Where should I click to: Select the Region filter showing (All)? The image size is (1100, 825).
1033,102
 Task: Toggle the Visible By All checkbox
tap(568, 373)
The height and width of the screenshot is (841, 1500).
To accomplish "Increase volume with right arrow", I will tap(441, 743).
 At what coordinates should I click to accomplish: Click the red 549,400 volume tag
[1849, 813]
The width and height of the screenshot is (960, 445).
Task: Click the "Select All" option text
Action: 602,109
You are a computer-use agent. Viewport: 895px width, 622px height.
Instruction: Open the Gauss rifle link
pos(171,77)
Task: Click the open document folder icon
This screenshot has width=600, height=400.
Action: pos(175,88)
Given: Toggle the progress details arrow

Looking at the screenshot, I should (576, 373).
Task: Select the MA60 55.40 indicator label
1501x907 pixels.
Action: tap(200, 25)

● Directions: Print exactly and only the lines that start at the line with "Task: Click the open document folder icon" and run through the end of the listing above.

● Written answer:
Task: Click the open document folder icon
This screenshot has width=600, height=400.
Action: pos(175,88)
Given: Toggle the progress details arrow

Looking at the screenshot, I should (576, 373).
Task: Select the MA60 55.40 indicator label
1501x907 pixels.
Action: tap(200, 25)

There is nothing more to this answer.